## Task set
[A] Repeat the part of the millirobot passage that opens with the words containing "The millirobots are" and closes with "in difficult terrain.", keeping every word as it appears.
[B] Go on with the text about the magnetic millirobot, picking up after its last sentence.

The millirobots are characterized by their manoeuvrability. The tiny vehicle, a strip of elastic silicon just four millimetres long, can be used in a variety of locomotion modes, allowing the millirobot to manoeuvre even through a complex environment. Previous microrobots, on the other hand, can only manoeuvre to a limited extent and meet their match especially in difficult terrain.
The researchers from the Stuttgart-based Max Planck Institute for Intelligent Systems found inspiration for the development of the manoeuvrability talent in nature: "When we build robots, we look at the mechanics of the movement of soft-bodied biological organisms, for example, and are inspired by them", says Metin Sitti, Director of the Physical Intelligence Department. "With our millirobot, the result is a mix of several soft creatures such as beetle larvae and caterpillars. However, a spermatozoid and a jellyfish also served as models."
Initial tests in a dummy stomach and on chicken meat tissue
The robot is able to perform the different movements because the scientists have embedded magnetic microparticles in its soft, elastic silicone rubber body, resulting in a precisely defined magnetization profile. This allows the researchers to operate and control it using an external magnetic field. By varying the strength and direction of the magnetic field, they deform the rubber strip in different ways. This allows the millirobot to complete an obstacle course similar to what would be encountered in the human body: it can walk or roll across surfaces, jump across obstacles, crawl through narrow tubes and swim on or in liquids. In addition, it can grasp objects, transport them and deposit them at defined locations.
Sitti's team tested the millirobot in a synthetic surgical stomach model and in chicken meat tissue, where the artificial multi-talent demonstrated excellent results. When the researchers could not observe it directly, they tracked where and how exactly the robot made his way forward using ultrasound imaging. Great challenges still need to be overcome before such a millirobot can be used in patients: for example, it needs to prove that it can be controlled within the human body. However, the researchers are confident that these hurdles can be taken.

## Source material
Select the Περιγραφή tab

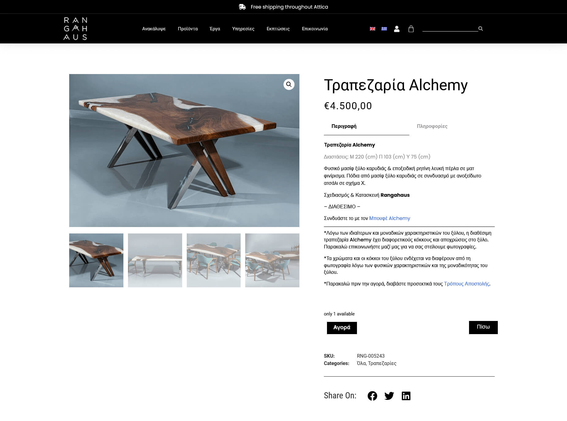pos(344,126)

## Answers for the tasks
[A]
The millirobots are characterized by their manoeuvrability. The tiny vehicle, a strip of elastic silicon just four millimetres long, can be used in a variety of locomotion modes, allowing the millirobot to manoeuvre even through a complex environment. Previous microrobots, on the other hand, can only manoeuvre to a limited extent and meet their match especially in difficult terrain.

[B]
The millirobot is intended to transport medication
"Our objective is that our millirobot will one day transport medication to where it is needed – similar to a parcel delivery to the front door", says Metin Sitti. "We aim to use it in minimally invasive medical procedures on the patient: either by swallowing the robot or by inserting it into the body through a small opening on the skin. From there, the robot can then move through the digestive tract or the bladder, or on to the heart – we envisage numerous possibilities."
Research on mobile microrobots, which may be deployed in medicine in the future, plays a central role in the Department of Physical Intelligence. The hope of the Max Planck researchers is that cable-free, mobile robots will one day become established in medicine and open up new disease treatment and surgical perspectives, which are not possible at the moment.
With the aid of such millirobots, a surgeon would have direct access and precise control in areas of the body that can only be penetrated using a scalpel today. "Without surgery, it is currently not possible to gain access to many areas of the body. Our objective is to make these regions accessible non-invasively using our soft millirobot to perform diagnosis and therapy," says Metin Sitti.